> **ТЕКСТ ДЛЯ ЧТЕНИЯ**:

Откуда в сказках взялись чудо-юдо, соловей-разбойник и дядька Черномор

Сказочные персонажи Руси
Из какой калины сделан мост, за которым живет монструозное Чудо-юдо? Каким морем повелевает Черномор, и почему лихой разбойник стал соловьем?

Один из первых детских парадоксов случился у меня, когда я увидел, как выглядит калина. В ту пору свежи и ярки были впечатления от сказки «Иван — крестьянский сын и Чудо-Юдо», где трое Иванов сражались с многоголовыми змеями именно на Калиновом мосту. И когда на глаза попался невзрачный кустарник калины с еще вызревавшими ягодами, мой детский ум решительно отказывался понимать, как из этих веточек можно сделать мост.

В моем представлении Калинов мост через реку Смородину представлялся чуть ли не чудом деревянного зодчества с резными перильцами и расписными столбиками. А тут стоит плюгавый куст, из которого даже тумбочку не сделаешь, какой уж тут мост.

Огненный мост через смрадную реку

Лишь много позднее я узнал, что ни калина, ни смородина не имеют отношение к сказочной реке и мосту через нее. На самом деле название «Смородина» пошло от прасловянского корня смород, то есть смрад, и было дано реке за резкий удушливый запах. Почему она воняла? Да потому что эта водная преграда выступала в роли рубежа, отделяющего настоящий мир от мира иного — потустороннего и сказочного. Именно в нем водилось многоголовое Чудо-Юдо, а границу охранял Змей Горыныч.

> **СОХРАНЁННЫЕ ДАННЫЕ**:
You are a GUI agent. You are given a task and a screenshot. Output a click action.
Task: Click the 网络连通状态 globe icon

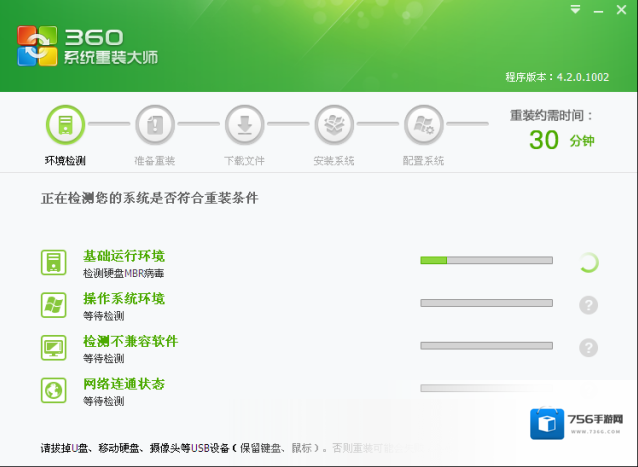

> **ВАШИ ЗАДАНИЯ**:
**a)** Процитируйте фрагмент текста о сказочных персонажах, начиная со слов «Сказочные персонажи Руси» и до слов «уж тут мост.» включительно.
**b)** От какого прасловянского корня, согласно тексту о сказочных персонажах, произошло название реки Смородины?

> **ОТВЕТЫ ПО ЗАДАНИЯМ**:
**a)**
Сказочные персонажи Руси
Из какой калины сделан мост, за которым живет монструозное Чудо-юдо? Каким морем повелевает Черномор, и почему лихой разбойник стал соловьем?

Один из первых детских парадоксов случился у меня, когда я увидел, как выглядит калина. В ту пору свежи и ярки были впечатления от сказки «Иван — крестьянский сын и Чудо-Юдо», где трое Иванов сражались с многоголовыми змеями именно на Калиновом мосту. И когда на глаза попался невзрачный кустарник калины с еще вызревавшими ягодами, мой детский ум решительно отказывался понимать, как из этих веточек можно сделать мост.

В моем представлении Калинов мост через реку Смородину представлялся чуть ли не чудом деревянного зодчества с резными перильцами и расписными столбиками. А тут стоит плюгавый куст, из которого даже тумбочку не сделаешь, какой уж тут мост.

**b)** От корня «смород», то есть «смрад».